(Given problem)
Express these records as a two-column CSV with the columns instruction and coordinates, one row per record, putting its request text and its answer each in one quoted field with line breaks replaced by spaces. Cover every record and omit the pictures.

Data on locating visible targets:
START

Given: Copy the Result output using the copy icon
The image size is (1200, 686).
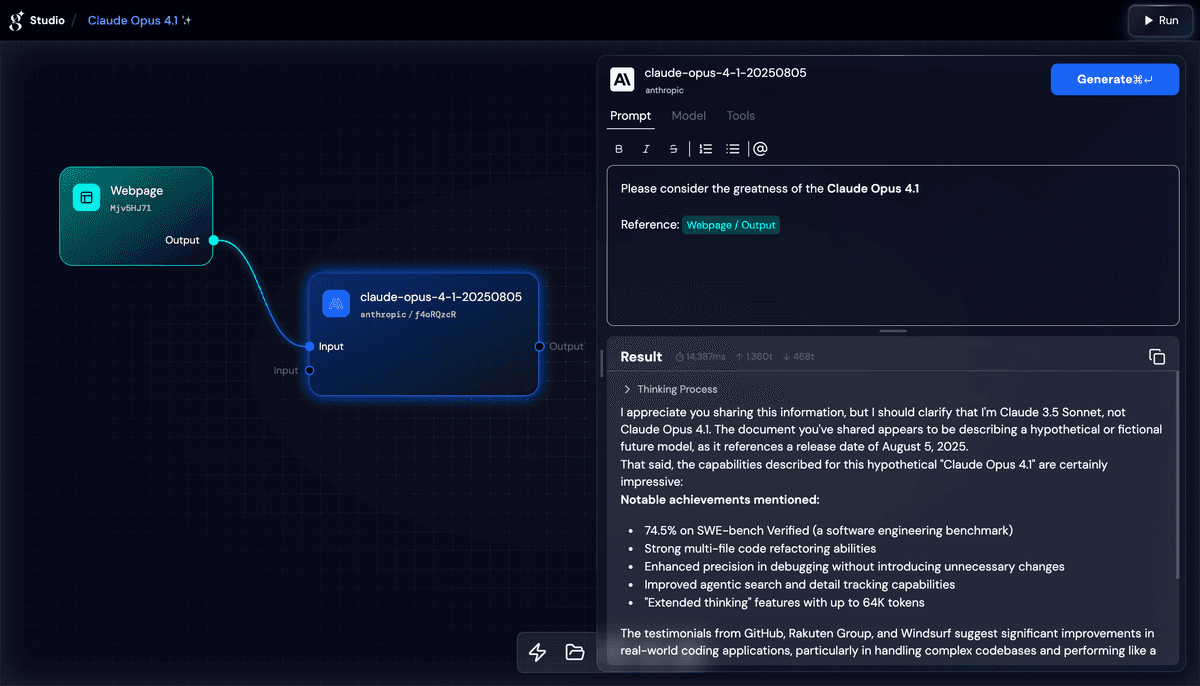Looking at the screenshot, I should (1157, 356).
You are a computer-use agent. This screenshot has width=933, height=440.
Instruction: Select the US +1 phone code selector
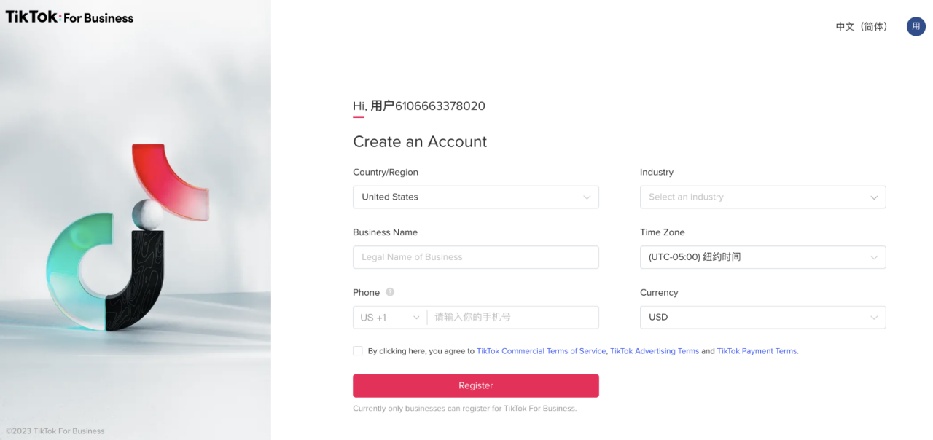(x=390, y=317)
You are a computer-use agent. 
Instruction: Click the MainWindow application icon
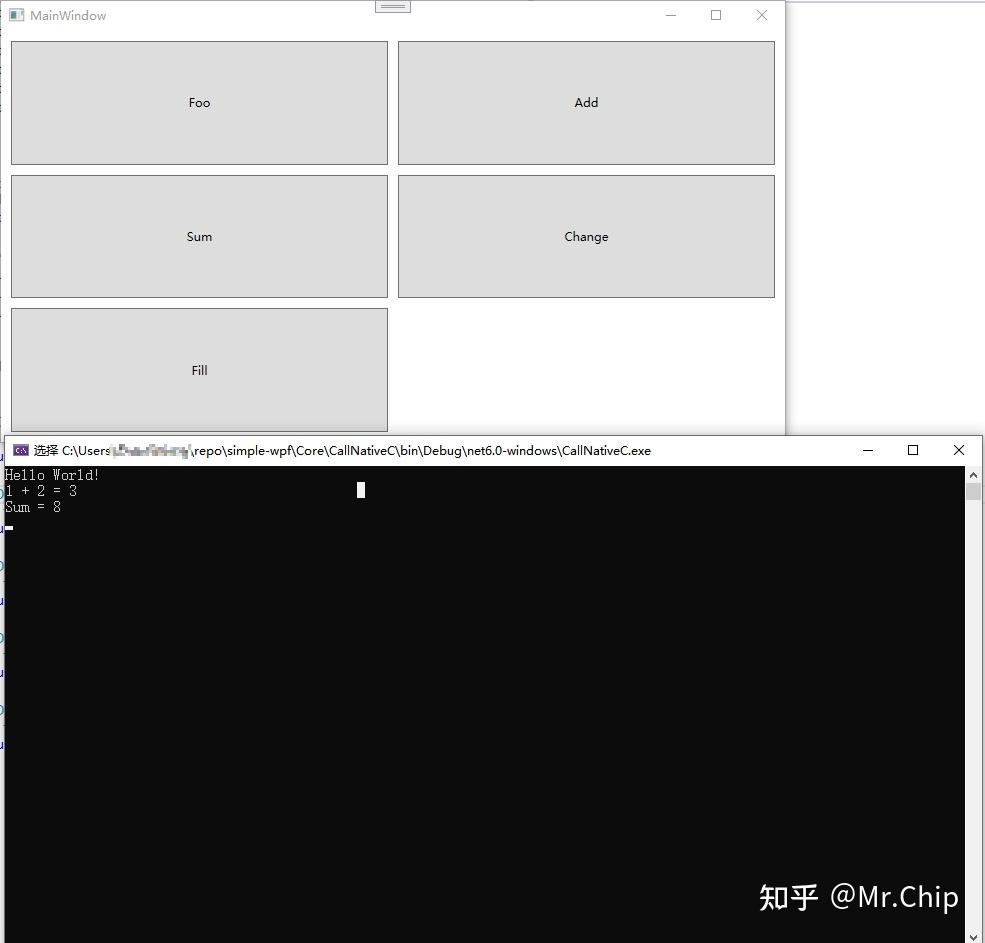pos(16,15)
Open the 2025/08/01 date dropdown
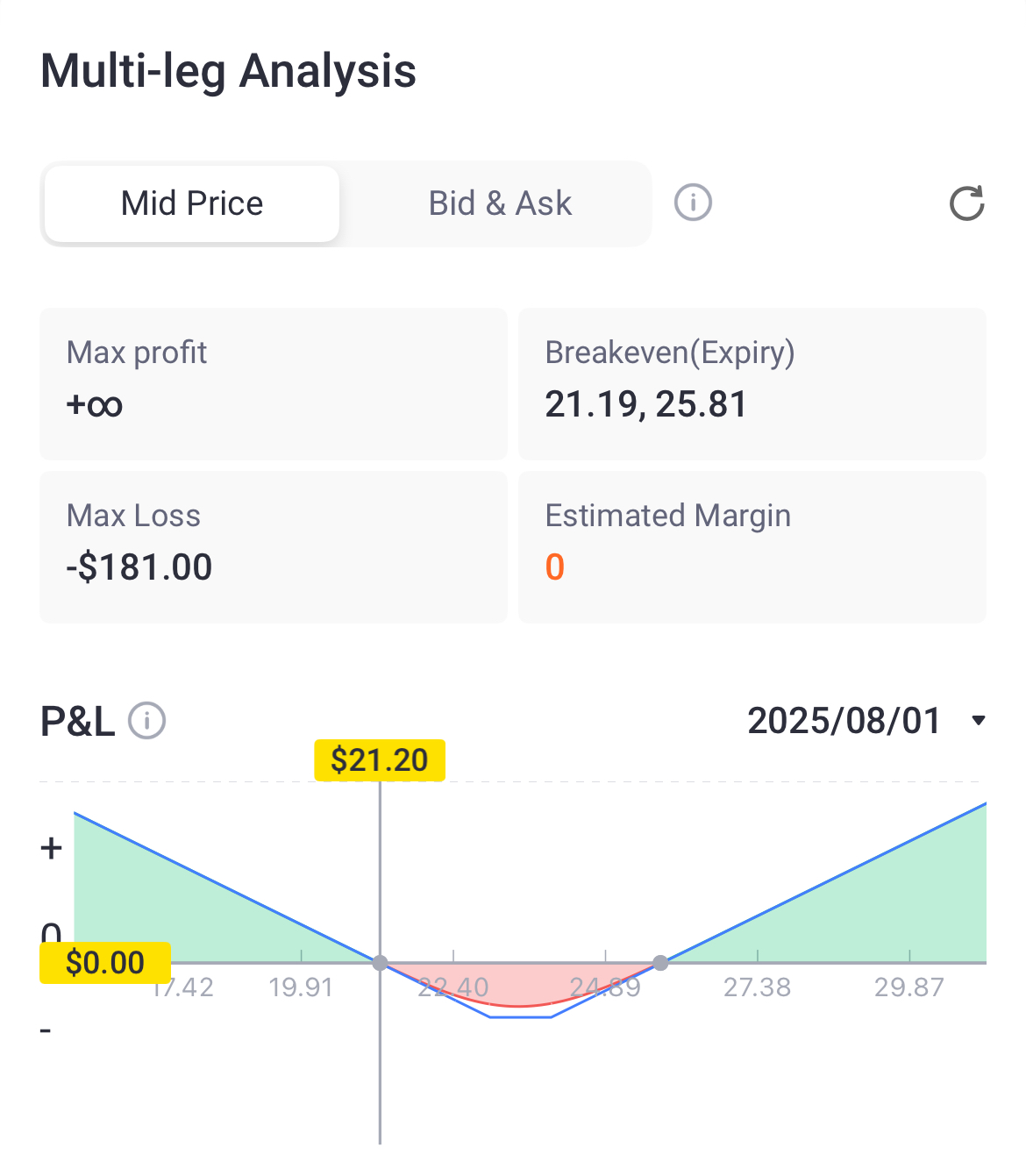The width and height of the screenshot is (1026, 1176). click(x=844, y=721)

END

(Reply to the task)
instruction,coordinates
"Given: Copy the Result output using the copy icon The image size is (1200, 686).","Looking at the screenshot, I should (1157, 356)."
"You are a computer-use agent. This screenshot has width=933, height=440. Instruction: Select the US +1 phone code selector","(x=390, y=317)"
"You are a computer-use agent. Instruction: Click the MainWindow application icon","pos(16,15)"
"Open the 2025/08/01 date dropdown","The width and height of the screenshot is (1026, 1176). click(x=844, y=721)"